* _Data provided_
##########
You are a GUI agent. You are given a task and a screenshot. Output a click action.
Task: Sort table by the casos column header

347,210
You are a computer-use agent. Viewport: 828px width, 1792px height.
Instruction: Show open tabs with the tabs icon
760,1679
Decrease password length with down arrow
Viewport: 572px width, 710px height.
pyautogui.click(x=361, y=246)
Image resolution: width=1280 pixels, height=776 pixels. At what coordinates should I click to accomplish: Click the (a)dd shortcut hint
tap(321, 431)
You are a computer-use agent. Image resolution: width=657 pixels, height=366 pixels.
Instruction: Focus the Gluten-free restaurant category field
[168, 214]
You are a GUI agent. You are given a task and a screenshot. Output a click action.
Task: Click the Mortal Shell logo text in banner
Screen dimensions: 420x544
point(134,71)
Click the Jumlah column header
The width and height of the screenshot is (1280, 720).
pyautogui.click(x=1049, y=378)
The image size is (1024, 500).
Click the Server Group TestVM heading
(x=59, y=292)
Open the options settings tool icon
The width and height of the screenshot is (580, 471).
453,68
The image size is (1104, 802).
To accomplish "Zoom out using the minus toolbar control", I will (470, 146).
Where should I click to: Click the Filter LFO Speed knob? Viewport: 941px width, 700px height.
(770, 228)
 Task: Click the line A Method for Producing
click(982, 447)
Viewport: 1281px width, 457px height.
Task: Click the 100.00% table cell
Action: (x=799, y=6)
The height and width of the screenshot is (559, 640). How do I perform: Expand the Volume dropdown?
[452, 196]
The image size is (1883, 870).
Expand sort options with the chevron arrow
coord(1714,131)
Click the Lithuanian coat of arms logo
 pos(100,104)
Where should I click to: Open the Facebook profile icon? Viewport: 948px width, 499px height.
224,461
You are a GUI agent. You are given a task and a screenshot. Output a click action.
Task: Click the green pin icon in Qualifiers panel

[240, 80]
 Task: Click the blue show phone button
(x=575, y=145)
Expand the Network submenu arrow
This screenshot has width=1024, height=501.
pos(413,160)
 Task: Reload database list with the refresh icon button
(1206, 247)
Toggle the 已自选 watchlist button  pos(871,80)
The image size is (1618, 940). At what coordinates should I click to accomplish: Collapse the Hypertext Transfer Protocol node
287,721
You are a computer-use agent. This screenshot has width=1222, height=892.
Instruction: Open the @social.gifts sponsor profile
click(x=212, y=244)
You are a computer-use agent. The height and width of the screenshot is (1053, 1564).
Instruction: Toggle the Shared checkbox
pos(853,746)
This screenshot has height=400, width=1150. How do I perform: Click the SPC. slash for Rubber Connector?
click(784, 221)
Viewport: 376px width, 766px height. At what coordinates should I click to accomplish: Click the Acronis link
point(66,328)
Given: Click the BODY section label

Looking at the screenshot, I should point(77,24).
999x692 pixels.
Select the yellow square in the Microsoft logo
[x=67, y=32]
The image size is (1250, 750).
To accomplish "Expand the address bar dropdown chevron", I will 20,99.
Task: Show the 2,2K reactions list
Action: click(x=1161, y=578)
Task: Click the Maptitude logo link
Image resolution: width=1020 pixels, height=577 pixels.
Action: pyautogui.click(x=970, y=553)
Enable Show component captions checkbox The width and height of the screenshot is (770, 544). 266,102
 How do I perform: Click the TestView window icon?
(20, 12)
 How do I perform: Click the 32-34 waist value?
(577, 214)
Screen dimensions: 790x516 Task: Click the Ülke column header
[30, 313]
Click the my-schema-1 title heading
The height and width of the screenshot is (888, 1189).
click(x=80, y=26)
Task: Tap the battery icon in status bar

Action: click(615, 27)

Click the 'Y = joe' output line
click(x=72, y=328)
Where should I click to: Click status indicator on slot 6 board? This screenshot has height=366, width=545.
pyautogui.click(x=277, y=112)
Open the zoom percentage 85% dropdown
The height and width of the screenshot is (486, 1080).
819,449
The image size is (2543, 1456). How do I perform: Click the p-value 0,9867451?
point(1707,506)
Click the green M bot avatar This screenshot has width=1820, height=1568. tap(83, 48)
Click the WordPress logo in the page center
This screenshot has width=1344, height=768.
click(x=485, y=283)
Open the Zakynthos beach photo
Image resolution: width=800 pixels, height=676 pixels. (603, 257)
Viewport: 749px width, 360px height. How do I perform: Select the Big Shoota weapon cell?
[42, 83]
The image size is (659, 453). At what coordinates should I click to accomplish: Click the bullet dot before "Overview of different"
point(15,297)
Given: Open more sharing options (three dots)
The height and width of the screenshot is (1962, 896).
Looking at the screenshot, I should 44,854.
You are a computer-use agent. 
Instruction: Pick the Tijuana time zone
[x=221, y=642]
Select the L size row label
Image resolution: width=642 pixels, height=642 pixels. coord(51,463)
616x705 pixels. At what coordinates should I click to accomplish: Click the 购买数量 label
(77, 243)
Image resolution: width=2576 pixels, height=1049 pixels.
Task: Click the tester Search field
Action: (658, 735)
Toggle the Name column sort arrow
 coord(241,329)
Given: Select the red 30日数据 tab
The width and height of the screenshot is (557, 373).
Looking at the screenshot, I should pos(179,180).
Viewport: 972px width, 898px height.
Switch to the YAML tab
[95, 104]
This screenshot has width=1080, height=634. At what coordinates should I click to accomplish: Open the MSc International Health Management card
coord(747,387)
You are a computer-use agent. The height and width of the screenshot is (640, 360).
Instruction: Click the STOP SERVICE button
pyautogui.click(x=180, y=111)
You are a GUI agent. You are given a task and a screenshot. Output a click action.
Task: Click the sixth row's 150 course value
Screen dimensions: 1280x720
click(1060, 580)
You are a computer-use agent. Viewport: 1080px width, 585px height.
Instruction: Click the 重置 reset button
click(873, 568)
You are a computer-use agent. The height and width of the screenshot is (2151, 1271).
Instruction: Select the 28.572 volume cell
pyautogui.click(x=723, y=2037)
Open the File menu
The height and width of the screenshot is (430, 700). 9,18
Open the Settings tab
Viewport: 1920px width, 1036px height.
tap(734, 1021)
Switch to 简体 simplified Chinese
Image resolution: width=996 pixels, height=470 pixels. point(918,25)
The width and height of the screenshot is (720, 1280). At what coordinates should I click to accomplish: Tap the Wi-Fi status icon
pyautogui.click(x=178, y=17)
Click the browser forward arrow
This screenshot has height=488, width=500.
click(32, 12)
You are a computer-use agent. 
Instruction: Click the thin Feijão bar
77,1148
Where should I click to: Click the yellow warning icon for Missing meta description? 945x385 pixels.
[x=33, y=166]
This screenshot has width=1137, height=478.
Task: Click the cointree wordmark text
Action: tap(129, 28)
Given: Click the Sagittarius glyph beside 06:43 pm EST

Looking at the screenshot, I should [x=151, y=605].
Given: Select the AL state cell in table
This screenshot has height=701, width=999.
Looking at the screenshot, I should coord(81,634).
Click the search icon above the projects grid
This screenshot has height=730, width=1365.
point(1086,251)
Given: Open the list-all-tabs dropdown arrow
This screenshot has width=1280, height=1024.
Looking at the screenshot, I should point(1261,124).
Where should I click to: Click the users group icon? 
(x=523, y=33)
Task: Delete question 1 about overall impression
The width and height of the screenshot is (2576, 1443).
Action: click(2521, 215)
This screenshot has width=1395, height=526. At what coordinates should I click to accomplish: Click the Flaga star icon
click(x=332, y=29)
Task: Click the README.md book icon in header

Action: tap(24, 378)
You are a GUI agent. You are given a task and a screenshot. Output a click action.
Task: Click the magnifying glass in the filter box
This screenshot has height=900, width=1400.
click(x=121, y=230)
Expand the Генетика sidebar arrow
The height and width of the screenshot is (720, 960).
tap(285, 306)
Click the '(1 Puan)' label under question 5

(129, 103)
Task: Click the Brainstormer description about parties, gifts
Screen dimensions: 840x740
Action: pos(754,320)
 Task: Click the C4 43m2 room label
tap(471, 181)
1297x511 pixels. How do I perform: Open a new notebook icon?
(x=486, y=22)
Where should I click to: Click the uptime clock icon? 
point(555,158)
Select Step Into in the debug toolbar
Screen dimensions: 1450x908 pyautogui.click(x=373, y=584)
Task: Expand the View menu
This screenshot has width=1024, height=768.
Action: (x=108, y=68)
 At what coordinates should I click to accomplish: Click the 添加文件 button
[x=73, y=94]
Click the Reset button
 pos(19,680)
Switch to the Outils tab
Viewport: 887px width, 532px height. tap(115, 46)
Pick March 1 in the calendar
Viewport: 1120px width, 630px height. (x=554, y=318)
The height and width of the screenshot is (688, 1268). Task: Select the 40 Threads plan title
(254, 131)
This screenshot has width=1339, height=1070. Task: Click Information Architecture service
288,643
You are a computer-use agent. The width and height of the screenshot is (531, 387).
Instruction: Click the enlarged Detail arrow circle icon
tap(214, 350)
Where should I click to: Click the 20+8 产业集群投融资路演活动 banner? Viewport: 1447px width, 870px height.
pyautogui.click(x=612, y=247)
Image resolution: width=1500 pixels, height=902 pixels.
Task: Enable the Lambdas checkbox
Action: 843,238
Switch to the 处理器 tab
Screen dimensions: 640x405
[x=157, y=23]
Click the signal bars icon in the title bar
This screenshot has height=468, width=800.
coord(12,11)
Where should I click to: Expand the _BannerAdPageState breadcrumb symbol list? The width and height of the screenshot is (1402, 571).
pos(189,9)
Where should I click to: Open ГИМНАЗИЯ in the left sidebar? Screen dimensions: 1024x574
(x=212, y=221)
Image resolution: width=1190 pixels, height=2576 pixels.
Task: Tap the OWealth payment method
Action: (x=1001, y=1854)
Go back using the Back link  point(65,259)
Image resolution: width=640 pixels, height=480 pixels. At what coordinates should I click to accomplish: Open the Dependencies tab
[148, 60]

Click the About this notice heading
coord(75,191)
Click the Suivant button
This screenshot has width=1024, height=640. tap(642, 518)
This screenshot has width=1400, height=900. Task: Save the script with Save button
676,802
##########
* _Your objective_
Copy back the listing above exactly, but only from the line with "Open the File menu" through the line with "Expand the Генетика sidebar arrow", both ends included.

* _Result of this exercise_
Open the File menu
The height and width of the screenshot is (430, 700). 9,18
Open the Settings tab
Viewport: 1920px width, 1036px height.
tap(734, 1021)
Switch to 简体 simplified Chinese
Image resolution: width=996 pixels, height=470 pixels. point(918,25)
The width and height of the screenshot is (720, 1280). At what coordinates should I click to accomplish: Tap the Wi-Fi status icon
pyautogui.click(x=178, y=17)
Click the browser forward arrow
This screenshot has height=488, width=500.
click(32, 12)
You are a computer-use agent. 
Instruction: Click the thin Feijão bar
77,1148
Where should I click to: Click the yellow warning icon for Missing meta description? 945x385 pixels.
[x=33, y=166]
This screenshot has width=1137, height=478.
Task: Click the cointree wordmark text
Action: tap(129, 28)
Given: Click the Sagittarius glyph beside 06:43 pm EST

Looking at the screenshot, I should [x=151, y=605].
Given: Select the AL state cell in table
This screenshot has height=701, width=999.
Looking at the screenshot, I should coord(81,634).
Click the search icon above the projects grid
This screenshot has height=730, width=1365.
point(1086,251)
Given: Open the list-all-tabs dropdown arrow
This screenshot has width=1280, height=1024.
Looking at the screenshot, I should point(1261,124).
Where should I click to: Click the users group icon? 
(x=523, y=33)
Task: Delete question 1 about overall impression
The width and height of the screenshot is (2576, 1443).
Action: click(2521, 215)
This screenshot has width=1395, height=526. At what coordinates should I click to accomplish: Click the Flaga star icon
click(x=332, y=29)
Task: Click the README.md book icon in header

Action: tap(24, 378)
You are a GUI agent. You are given a task and a screenshot. Output a click action.
Task: Click the magnifying glass in the filter box
This screenshot has height=900, width=1400.
click(x=121, y=230)
Expand the Генетика sidebar arrow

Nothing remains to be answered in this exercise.